We are now midway through our third year as cinephiles here in Los Angeles, a city that up until the last few years was never widely regarded as being a real competitor to New York City in terms of its ability to present as eclectic an array of older titles on the big screen in repertory houses. These days though, on any given night in Los Angeles, you have not only the potential of seeing lost gems that you may have never seen before, but also the fortune of seeing them with the film’s director and stars, who are more than happy to regale you with stories from the film’s production, issues with certain prima donnas, or why some suit thought that a revisionist western starring a young Robert Duvall as Jesse James wouldn’t be worth a real ad push. We were so fortunate to have had a wealth of such moments in 2017 that choosing just one is almost impossible as we are not only judging the film, but that experience combining the film screening with hearing from these legendary talents.  

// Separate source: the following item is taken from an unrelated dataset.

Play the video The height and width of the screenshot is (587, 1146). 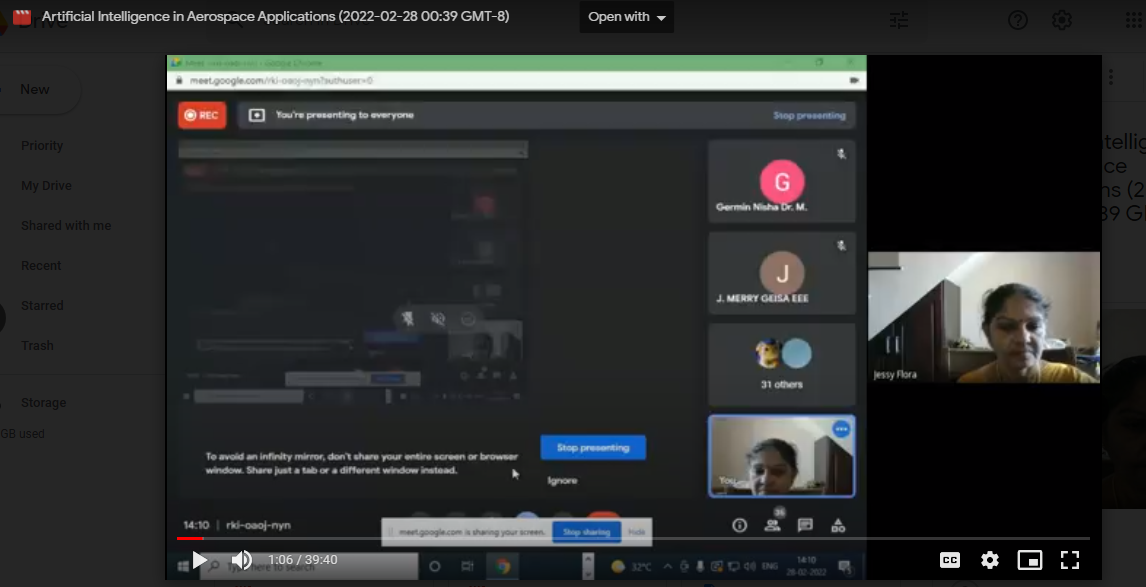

There was the night when the great Czech New Wave director Ivan Passer, who was as sharp as ever at 84 years old, showed up at the New Beverly to discuss his role in Fireman’s Ball, which he co-wrote with director, Milos Forman, or the Saturday evening double feature of La Vallée and More at The Aero in Santa Monica with director Barbet Schroeder and actress Bulle Ogier, whom Generoso has admired since seeing her decades earlier in Jacques Rivette’s 1969 masterpiece, L’ Amour Fou. We also spent a brilliant summer afternoon, again at the Aero, with director Bertrand Tavernier after he screened his massively underrated 2002 film, Safe Conduct. That day he spoke openly about his admiration for the filmmakers who worked for the French Resistance in World War Two. We loved seeing and hearing Jacqueline Bisset at the UCLA Film Archive discuss her bizarre experiences, most notably her being taken by boat to a deserted island, which led to her being cast in John Huston’s Under The Volcano. There’s also the time when actor Bruce Davison’s gave the crowd a spot-on imitation of Burt Lancaster, who Davison starred with in Ulzana’s Raid, which screened at the New Bev, or the lovely way that director Philip Kaufman thanked film critic Stephen Farber for championing Kaufman’s woefully underappreciated revisionist western, The Great Northfield Minnesota Raid, when the film was released to lukewarm reviews after its initial release in 1972. We were so taken by that conversation that we transcribed the entire talk, and it was published on Ink 19.   

So, if it has to come down to one repertory moment for us this year, that would have to be when screen legend, Martin Landau, appeared at the Egyptian Theater after a screening of North By Northwest back in January, which was only a few months before he passed away at the age of 88. The actor arrived directly from a meeting held at the Hollywood branch of the Actors Studio, which Landau headed until his passing. Landau seemed so excited to address the crowd and was in rare form that afternoon, as he gleefully explained in detail his process when working with the late Mr. Hitchcock. Landau went into detail on his reasoning that went into his interpretation of the character of Leonard, whom he portrayed in the film as gay at a time when such things were simply not done in Hollywood. The actor then spoke of his unique preparation for his multi-faceted performance in Woody Allen’s Crimes and Misdemeanors, Generoso’s favorite film of Landau’s long career. The conversation never felt rushed that day, as it sometimes does when conversations of this type are done on a day when the venue has multiple screenings—no, Landau took complete advantage of that moment at the Egyptian as he was so giving with his answers. Even though he was in his late 80s, the actor spoke enthusiastically about his craft, and we will forever appreciate the knowledge dispensed to us from such a fine actor who enjoyed a such a long and distinguished career.